Das oberste Gericht erinnert an einen grundlegenden Grundsatz: Für eine Rechtshängigkeit müssen die Klagen zwischen denselben Parteien erhoben werden. Mit anderen Worten: Die beiden Verfahren müssen genau dieselben Personen in denselben Rollen (Kläger/Beklagter) gegenüberstehen. Im vorliegenden Fall ist in Lille der Kläger Alibel; in Mailand ist der Kläger Cyanamid Italia. Alibel ist am Mailänder Verfahren nicht beteiligt. Die Parteien sind daher nicht identisch.
Was nur wenige wissen: Das Brüsseler Übereinkommen (und die heutige Verordnung) unterscheidet zwischen Rechtshängigkeit und Zusammenhang. Der Zusammenhang (wenn die Rechtsstreitigkeiten verbunden, aber nicht identisch sind) erlaubt nur eine Aussetzung des Verfahrens, nicht aber eine Unzuständigkeitserklärung. Hier hätte das Gericht Lille seine Entscheidung im Hinblick auf das Mailänder Urteil aussetzen können, aber es hätte sich nicht für unzuständig erklären müssen.

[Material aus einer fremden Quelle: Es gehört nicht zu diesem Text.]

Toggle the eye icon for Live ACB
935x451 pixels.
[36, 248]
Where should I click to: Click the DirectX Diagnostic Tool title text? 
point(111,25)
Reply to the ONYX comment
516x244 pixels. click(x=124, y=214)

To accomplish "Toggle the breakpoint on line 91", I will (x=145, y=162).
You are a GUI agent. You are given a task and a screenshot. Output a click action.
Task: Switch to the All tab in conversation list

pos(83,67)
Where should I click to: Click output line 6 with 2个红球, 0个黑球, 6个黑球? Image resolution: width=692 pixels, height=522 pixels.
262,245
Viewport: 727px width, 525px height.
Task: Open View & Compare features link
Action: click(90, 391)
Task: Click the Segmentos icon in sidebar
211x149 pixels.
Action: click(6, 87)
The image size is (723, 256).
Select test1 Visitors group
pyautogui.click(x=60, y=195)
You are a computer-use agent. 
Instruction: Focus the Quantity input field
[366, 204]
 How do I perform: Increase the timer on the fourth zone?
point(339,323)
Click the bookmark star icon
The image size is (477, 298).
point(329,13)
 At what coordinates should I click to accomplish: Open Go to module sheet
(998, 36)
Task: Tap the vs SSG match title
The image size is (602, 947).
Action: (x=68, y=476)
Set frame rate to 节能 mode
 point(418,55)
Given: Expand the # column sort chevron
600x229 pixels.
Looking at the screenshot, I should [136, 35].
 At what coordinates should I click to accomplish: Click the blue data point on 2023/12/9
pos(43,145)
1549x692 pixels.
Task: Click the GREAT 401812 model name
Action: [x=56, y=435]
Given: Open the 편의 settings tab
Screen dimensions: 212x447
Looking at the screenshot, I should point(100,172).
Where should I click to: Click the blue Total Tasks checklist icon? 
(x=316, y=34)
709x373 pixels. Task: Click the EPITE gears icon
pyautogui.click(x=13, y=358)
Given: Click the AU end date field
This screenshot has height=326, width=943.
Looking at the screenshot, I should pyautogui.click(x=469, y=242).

Der Kassationsgerichtshof fügt hinzu, dass die Tatsacheninstanzen hätten darlegen müssen, warum sie annahmen, dass die Klagen zwischen denselben Parteien erhoben wurden. Dies taten sie nicht. Daher die Aufhebung.
Vorsicht jedoch: Diese Entscheidung erging vor dem Urteil Gubisch des EuGH (1987), das den Begriff der Rechtshängigkeit auf Klagen mit demselben Gegenstand und demselben Grund erweitert hat, selbst wenn die Parteien nicht streng identisch sind. Aber das Erfordernis der Parteienidentität bleibt ein Grundpfeiler.
Was das für Sie bedeutet — konkret
Kurz gesagt: Diese Entscheidung schützt Sie: Wenn Sie durch ein fehlerhaftes Produkt einen Schaden erleiden, können Sie den Hersteller und seinen Versicherer vor einem französischen Gericht verklagen, selbst wenn der Hersteller seinen Versicherer bereits im Ausland verklagt hat. Sie werden nicht an ein fernes Gericht verwiesen.
Für einen vermietenden Eigentümer in Belfort: Stellen Sie sich vor, Ihr Mieter verursacht einen Wasserschaden, der die Nachbarwohnung beschädigt. Der Nachbar verklagt Sie und Ihren Versicherer vor dem Gericht in Belfort. Parallel dazu verklagt Ihr Versicherer den Mieter vor dem Gericht an dessen Wohnsitz (sagen wir Montbéliard). Die Parteien sind nicht dieselben: Sie sind am Rechtsstreit zwischen Versicherer und Mieter nicht beteiligt. Das Gericht Belfort bleibt zuständig.
Für einen Käufer in Giromagny: Wenn Sie ein Haus mit einem versteckten Mangel kaufen (z.B. nicht deklarierte Termiten), können Sie den Verkäufer und den Immobilienmakler in Frankreich verklagen. Wenn der Verkäufer seinerseits den Sachverständigen, der das Haus besichtigt hat, vor einem belgischen Gericht verklagt, wird Ihre Klage in Frankreich nicht wegen Rechtshängigkeit abgewiesen.